Cerita dari hari hujan di Kelimutu

15

kelimutu

Sebetulnya bis ini tidak terlalu buruk. Sempit di dalam bis itu wajar saja. Dan saya paham bis antar kota di Flores memang tidak hanya mengangkut orang. Dagangan pasar ataupun sepeda motor sering saya lihat ikut serta. Tapi, saat saya menaiki bis jurusan Bajawa-Maumere ini, ada penumpang gelap yang seharusnya tidak ikut.

Gelap, ya, gelap dalam arti harfiah. Ia duduk, lebih tepatnya, ia terbaring dan terikat di atap bus. Dengan beratnya yang mungkin lebih dari 100 kg, ia berhasil mengguncang-guncangkan bis selama perjalanan. “Ngoookkkkk ngoookkkkk!” ia sepertinya tidak suka dengan perjalanannya, bis pun kembali berguncang. Dengan kondisi jalanan trans flores yang berliku-liku, ibu-ibu yang muntah karena mabok perjalanan di samping saya, serta babi di atap ini, perjalanan empat jam ini berhasil membuat saya gila!

Beruntung saya masih selamat sampai di Desa Moni, gerbang menuju Kelimutu. Cuaca mendung, kabut pun sangat rendah. Saya mendapatkan sebuah homestay milik Bapak bernama Sylvester.

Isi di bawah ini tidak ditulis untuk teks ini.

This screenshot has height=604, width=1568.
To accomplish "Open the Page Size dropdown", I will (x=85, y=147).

Itu si makhluk hitam ada di atas bis dibawah daun. Nampaknya ia kepanasan dan lapar jadi goyang-goyang terus sepanjang jalan!
Itu si makhluk hitam ada di atas bis dibawah daun. Nampaknya ia kepanasan dan lapar jadi goyang-goyang terus sepanjang jalan!

“Dari mana mas?” sapa saya kepada seseorang berwajah Jawa-Tionghua. Nampak ia adalah tetangga saya di homestay ini.

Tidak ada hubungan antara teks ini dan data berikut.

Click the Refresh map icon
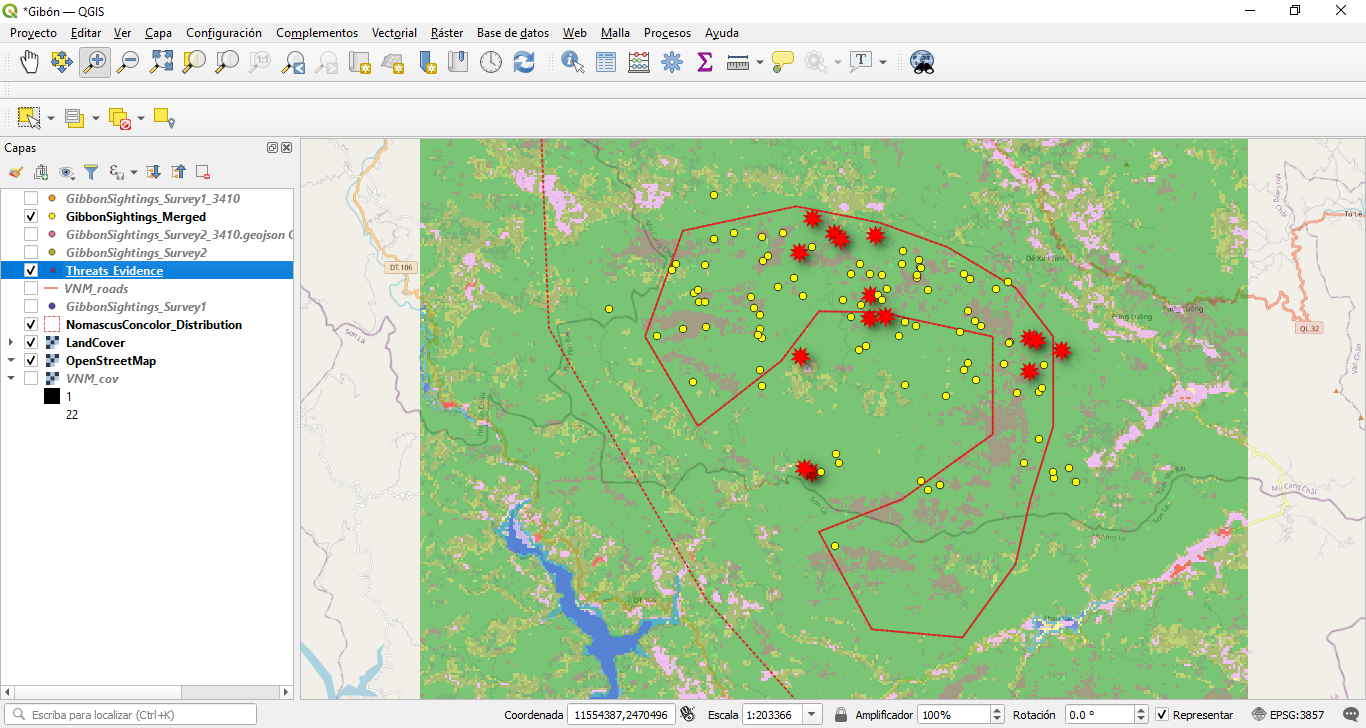 (524, 62)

“Ummm…Sorry?” kata dia dengan wajah bingung.

Loh, iki kok mas-mas jawa sok-sok’an pake bahasa Inggris?

“Saya dari Indonesia mas,” kata saya lagi. Ia nampak makin bingung, sebelum akhirnya saya tersadar “Oh, I’m sorry. I thought you were Indonesian. Where are you come from?”

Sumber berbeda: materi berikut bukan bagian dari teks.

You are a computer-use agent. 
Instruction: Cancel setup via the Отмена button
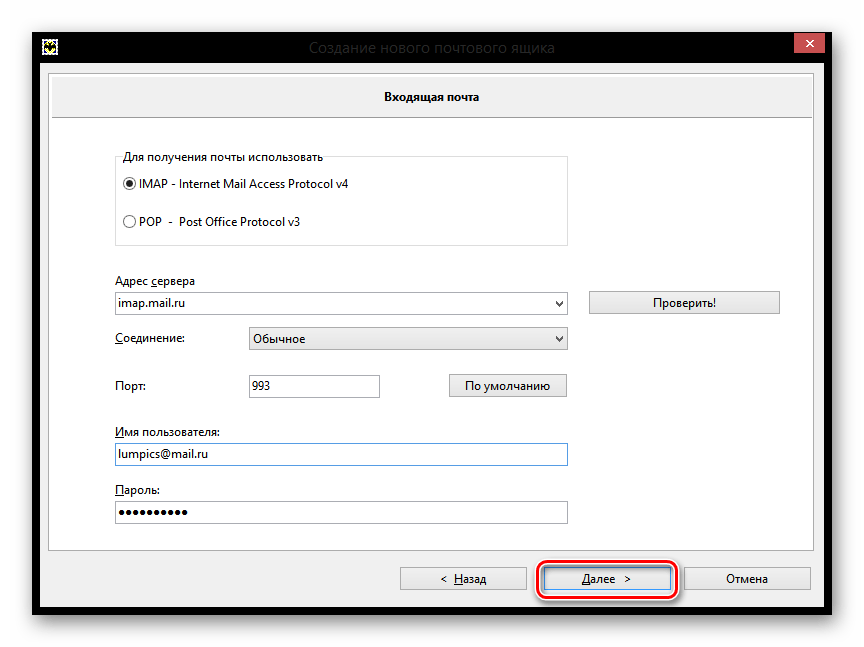click(747, 579)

“Haaa. I’m from Chinaa-aaaa,” kata dia dengan logat cina yang kental.

Nama tiongkok-nya saya agak lupa. Tapi dia minta dipanggil ‘John’. Pokoknya nama aslinya jauh banget deh namanya dari John haha! Si John ini masih kuliah, dia habis kerja praktek. Jadi guru volunteer di Sumenep, Madura. Dan sekarang dia sudah beres dengan tugasnya dan berlibur.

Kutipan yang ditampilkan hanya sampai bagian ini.